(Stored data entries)
****************************************

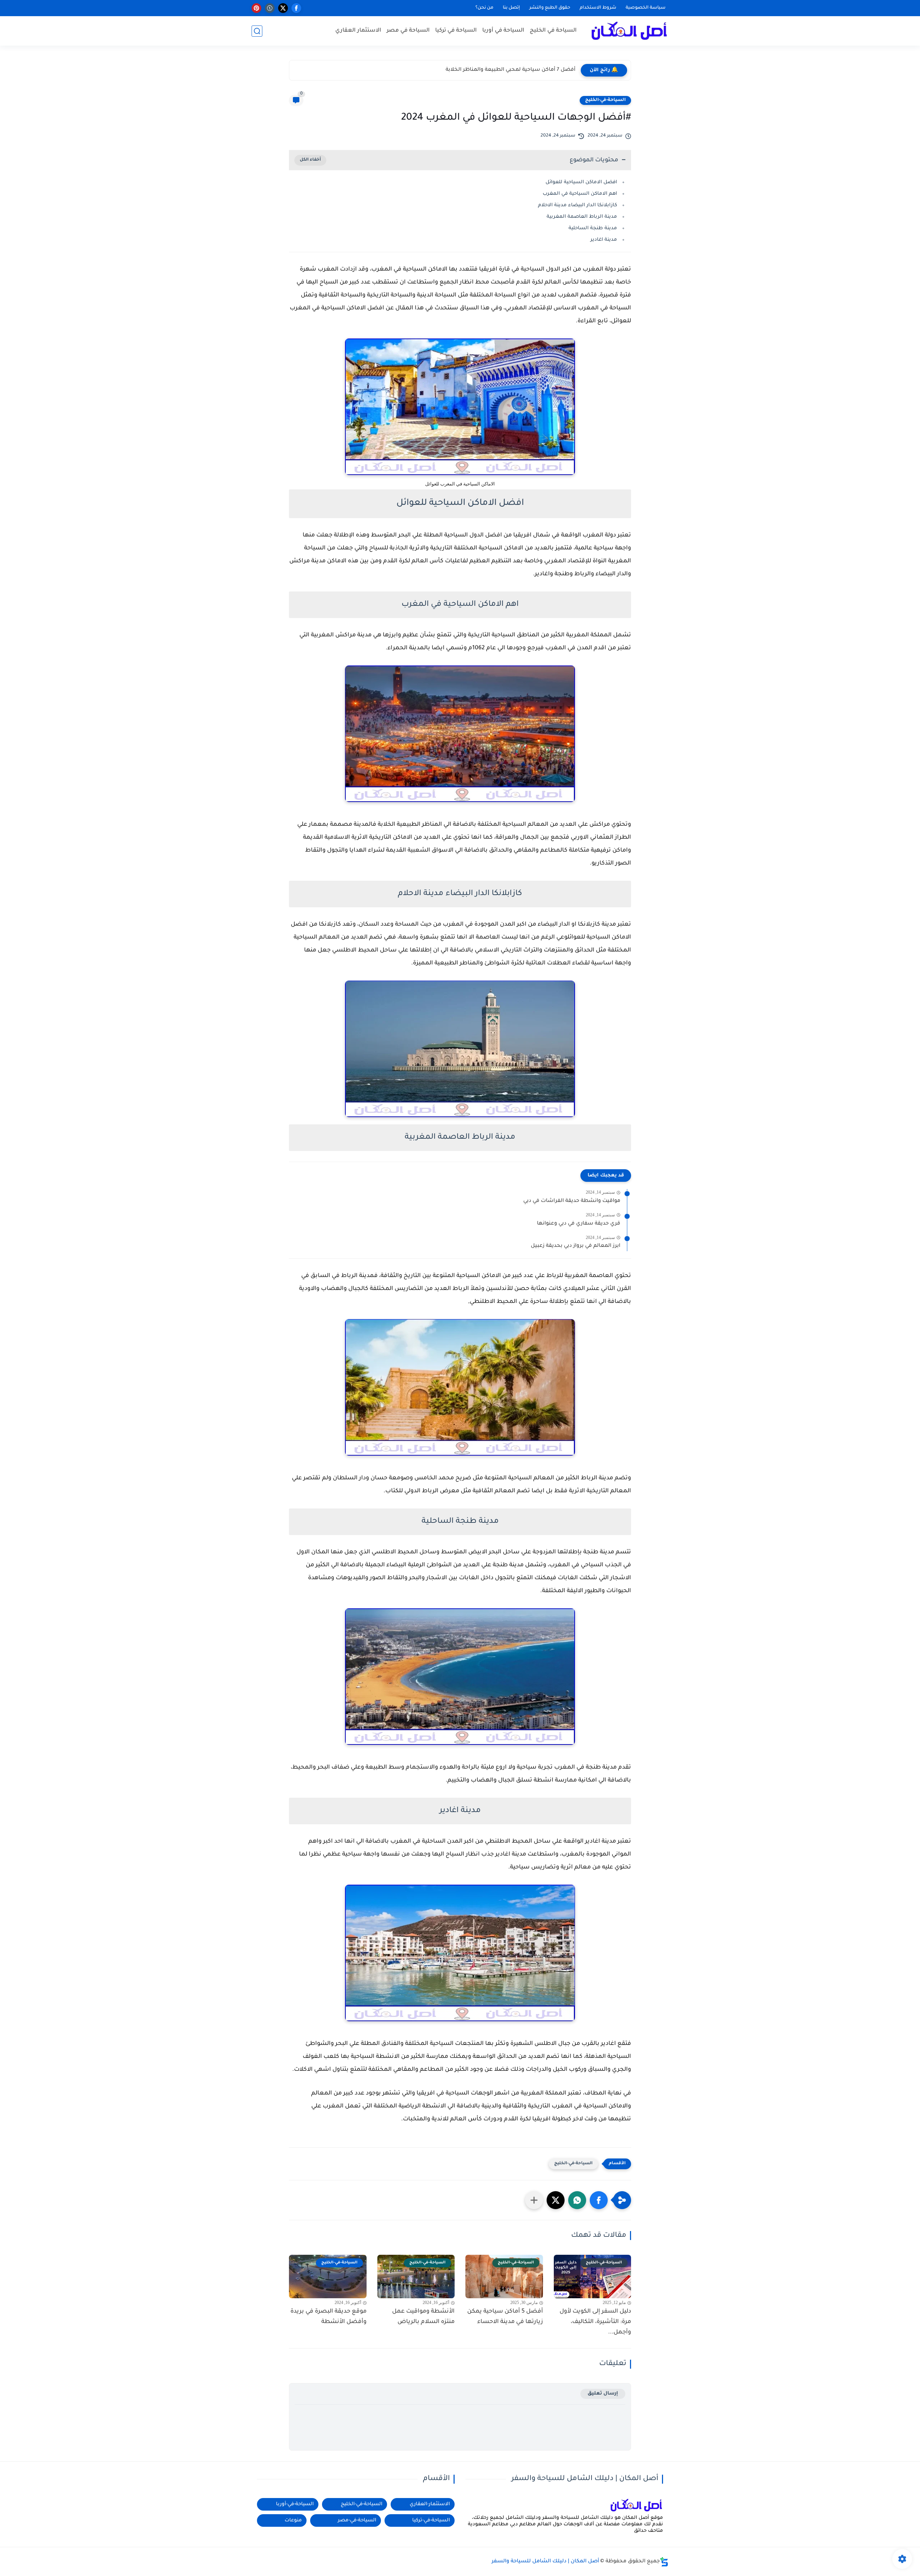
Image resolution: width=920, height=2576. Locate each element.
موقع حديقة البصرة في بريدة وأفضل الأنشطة (328, 2316)
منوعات (293, 2520)
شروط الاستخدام (598, 7)
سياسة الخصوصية (646, 7)
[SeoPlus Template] (664, 2562)
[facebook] (296, 8)
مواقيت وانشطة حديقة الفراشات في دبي (571, 1201)
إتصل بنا (511, 7)
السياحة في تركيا (456, 31)
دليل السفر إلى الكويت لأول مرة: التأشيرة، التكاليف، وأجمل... (595, 2322)
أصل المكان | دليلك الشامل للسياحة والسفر (545, 2562)
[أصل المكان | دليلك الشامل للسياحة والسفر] (628, 31)
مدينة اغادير (603, 240)
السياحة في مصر (408, 31)
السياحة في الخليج (553, 31)
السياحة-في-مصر (357, 2520)
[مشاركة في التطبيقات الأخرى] (534, 2200)
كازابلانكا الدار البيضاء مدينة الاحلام (577, 205)
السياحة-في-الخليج (605, 100)
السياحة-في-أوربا (295, 2504)
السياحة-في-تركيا (431, 2520)
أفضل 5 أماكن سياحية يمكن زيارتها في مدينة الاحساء (505, 2316)
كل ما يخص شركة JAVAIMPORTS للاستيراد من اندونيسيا (508, 70)
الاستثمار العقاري (358, 31)
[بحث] (257, 31)
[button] (599, 2200)
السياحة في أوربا (503, 31)
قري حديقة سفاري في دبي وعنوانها (578, 1224)
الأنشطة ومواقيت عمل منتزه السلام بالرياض (423, 2316)
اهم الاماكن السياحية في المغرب (580, 194)
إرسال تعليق (603, 2393)
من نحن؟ (484, 7)
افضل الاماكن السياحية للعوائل (581, 182)
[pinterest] (256, 8)
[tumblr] (270, 8)
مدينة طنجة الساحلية (593, 228)
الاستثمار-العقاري (430, 2504)
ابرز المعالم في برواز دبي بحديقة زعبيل (575, 1246)
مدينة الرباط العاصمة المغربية (582, 217)
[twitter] (283, 8)
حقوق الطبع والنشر (549, 7)
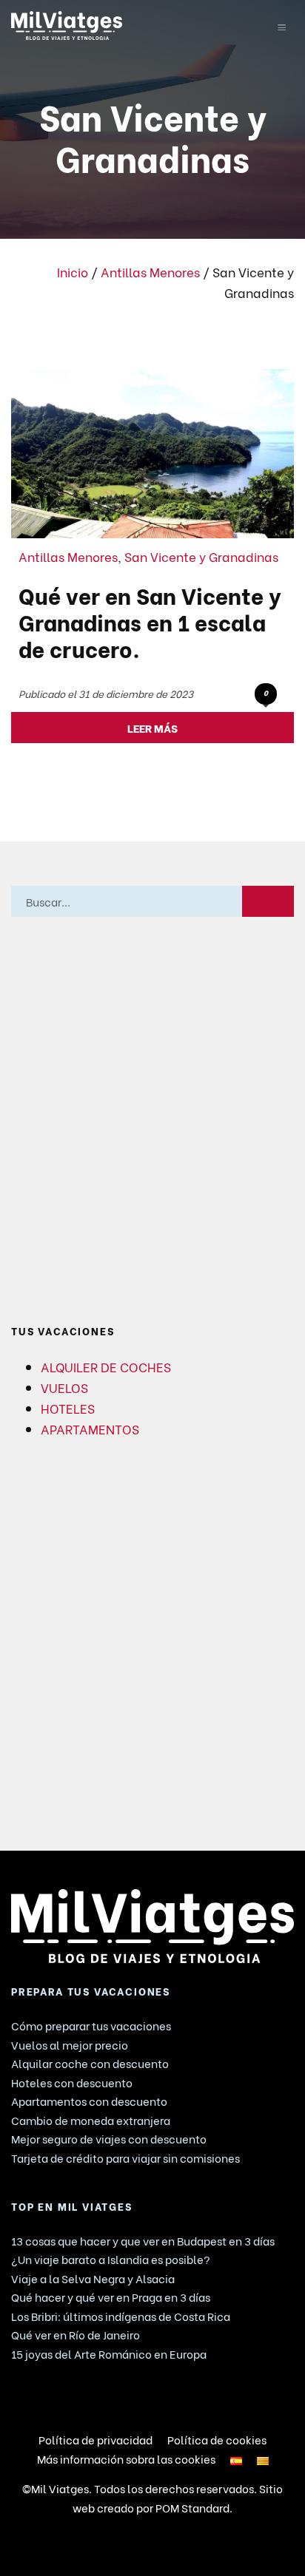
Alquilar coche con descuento (90, 2063)
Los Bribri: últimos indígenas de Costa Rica (120, 2316)
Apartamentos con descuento (89, 2100)
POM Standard (192, 2507)
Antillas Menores (150, 271)
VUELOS (64, 1387)
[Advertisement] (152, 1121)
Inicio (72, 271)
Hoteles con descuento (72, 2082)
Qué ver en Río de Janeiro (75, 2334)
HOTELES (68, 1408)
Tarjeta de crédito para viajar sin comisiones (125, 2157)
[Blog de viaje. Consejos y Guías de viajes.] (127, 25)
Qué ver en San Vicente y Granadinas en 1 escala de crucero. (150, 621)
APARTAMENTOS (90, 1428)
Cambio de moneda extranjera (90, 2120)
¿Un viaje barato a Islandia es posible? (110, 2259)
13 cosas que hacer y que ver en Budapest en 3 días (143, 2240)
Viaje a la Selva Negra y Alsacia (93, 2278)
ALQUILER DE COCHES (106, 1366)
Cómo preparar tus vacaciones (91, 2025)
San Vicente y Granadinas (201, 556)
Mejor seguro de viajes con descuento (109, 2138)
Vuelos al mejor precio (69, 2044)
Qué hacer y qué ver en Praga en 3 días (110, 2296)
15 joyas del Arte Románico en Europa (109, 2353)
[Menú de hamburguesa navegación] (281, 25)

****************************************

§ What to work on: Your reply should consist of one number: how many lines in the entries contain the string "الأنشطة".

§ Result of the task: 2